-- start --

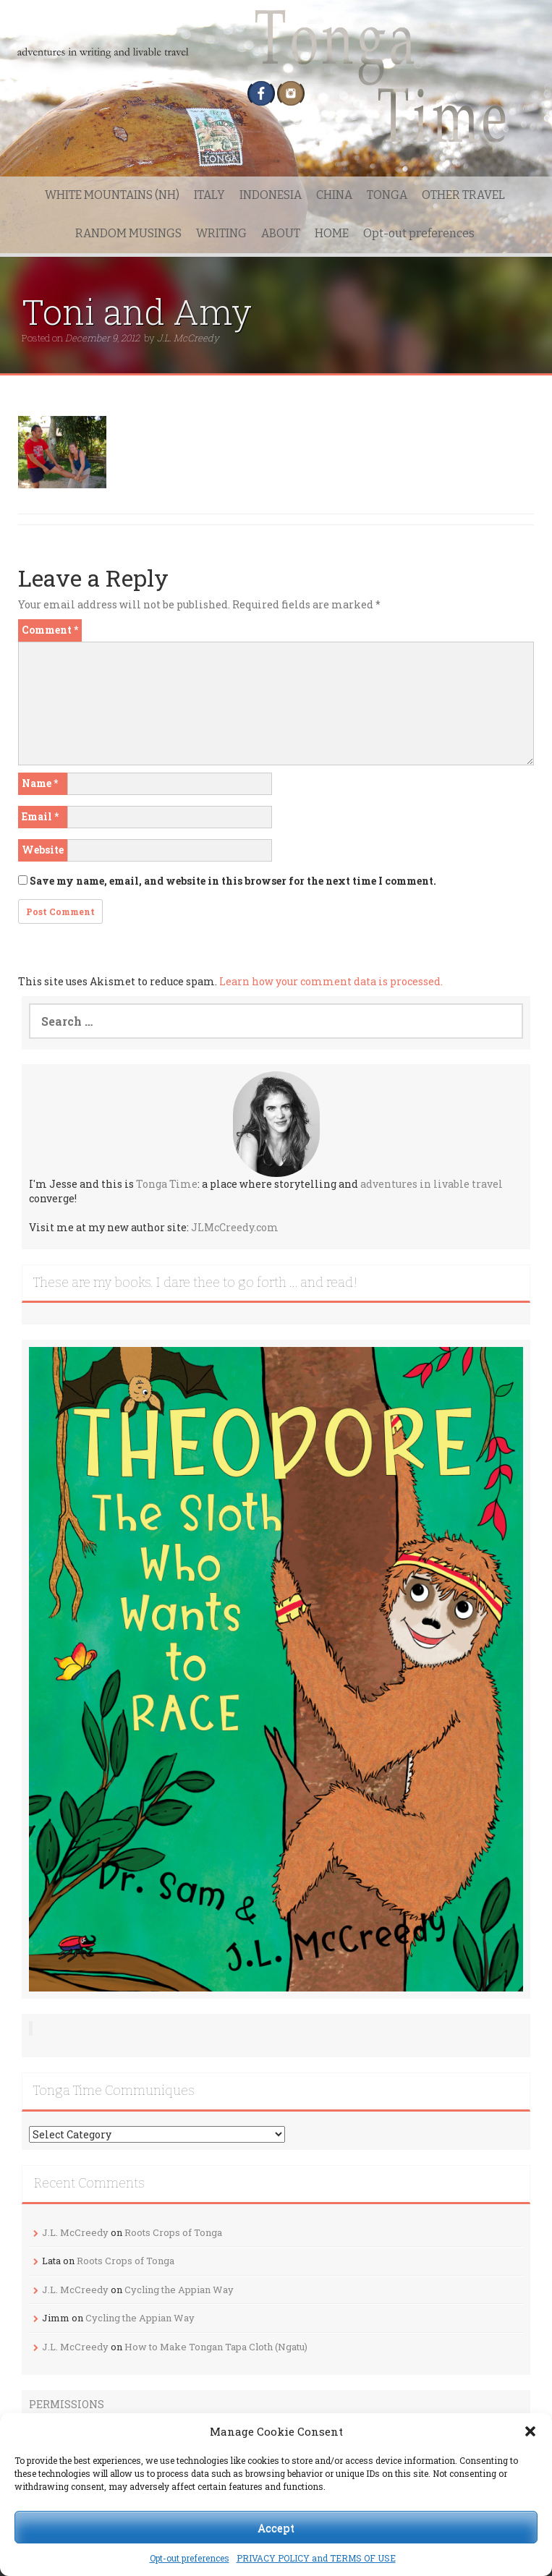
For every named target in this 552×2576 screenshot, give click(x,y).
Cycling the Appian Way (179, 2289)
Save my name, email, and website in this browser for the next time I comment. (233, 881)
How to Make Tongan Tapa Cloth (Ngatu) (215, 2346)
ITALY (209, 195)
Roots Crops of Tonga (173, 2232)
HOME (332, 233)
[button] (530, 2431)
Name (40, 783)
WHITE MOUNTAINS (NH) (112, 195)
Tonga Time (167, 1184)
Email (40, 816)
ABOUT (280, 233)
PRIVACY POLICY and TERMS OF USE (316, 2558)
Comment (50, 630)
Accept (276, 2527)
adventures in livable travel (431, 1184)
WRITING (221, 233)
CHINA (334, 195)
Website (43, 849)
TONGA (387, 195)
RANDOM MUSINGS (128, 233)
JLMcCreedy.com (235, 1227)
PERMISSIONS (66, 2404)
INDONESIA (270, 195)
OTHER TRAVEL (463, 195)
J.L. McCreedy (188, 337)
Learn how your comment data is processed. (331, 981)
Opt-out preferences (189, 2558)
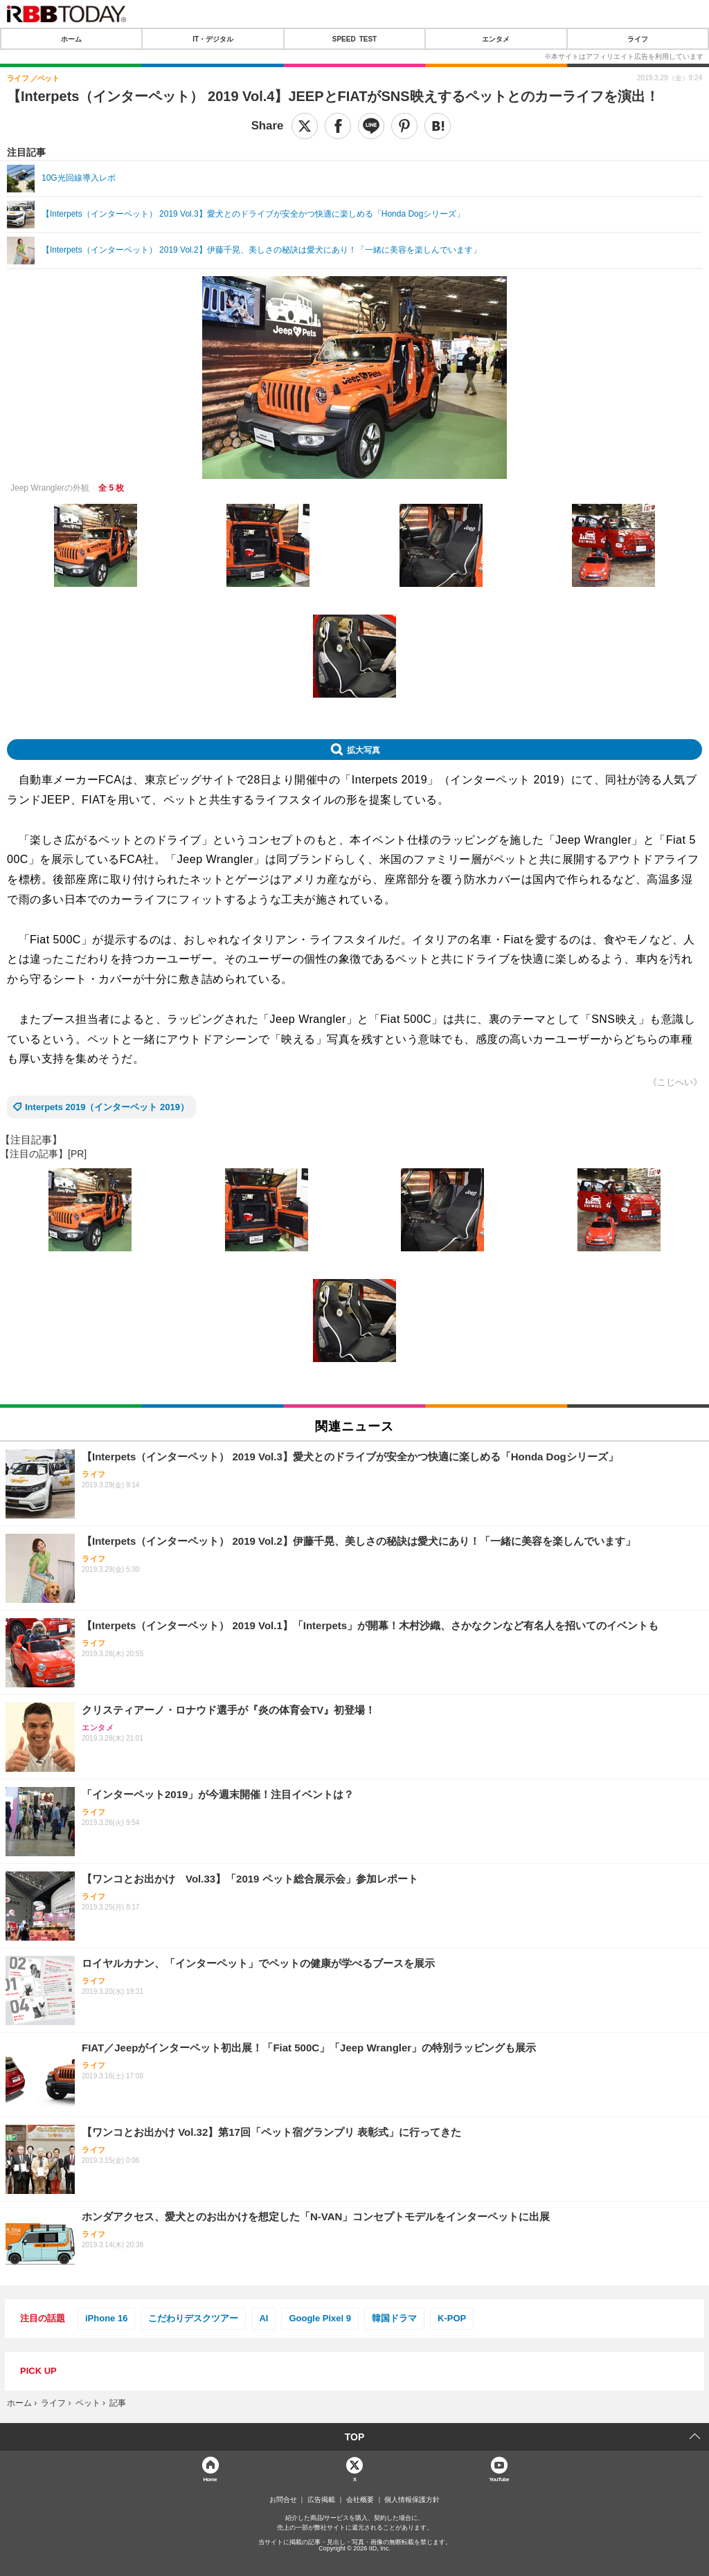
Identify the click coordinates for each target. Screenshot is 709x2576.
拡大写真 (363, 749)
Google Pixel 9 (320, 2318)
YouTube (499, 2479)
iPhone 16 (106, 2318)
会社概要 (360, 2499)
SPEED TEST (354, 38)
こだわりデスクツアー (193, 2318)
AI (263, 2318)
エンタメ (496, 38)
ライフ (637, 38)
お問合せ (283, 2499)
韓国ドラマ (394, 2318)
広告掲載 (321, 2499)
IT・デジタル (212, 38)
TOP (355, 2436)
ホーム (71, 38)
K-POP (452, 2318)
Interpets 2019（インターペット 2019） (107, 1107)
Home (210, 2479)
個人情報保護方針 (412, 2499)
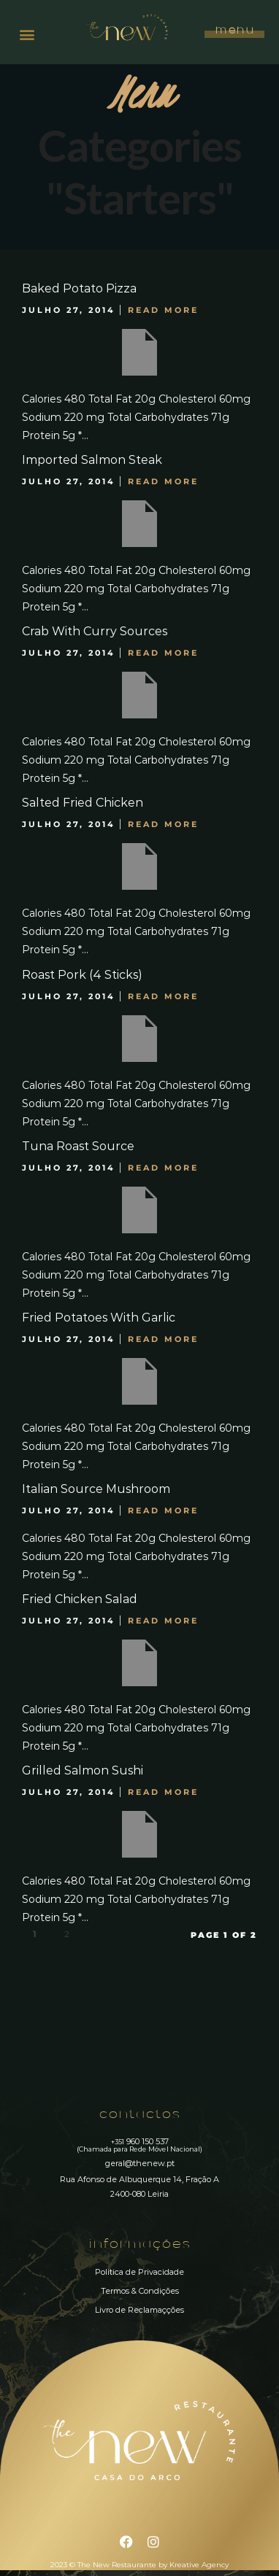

-- end --

Written instruction
Copy out the stretch of the records from the line containing "K-POP (452, 2318)" through the end of the records, character for character, and leave out the pictures.

Response for this exercise
K-POP (452, 2318)
Interpets 2019（インターペット 2019） (107, 1107)
Home (210, 2479)
個人情報保護方針 (412, 2499)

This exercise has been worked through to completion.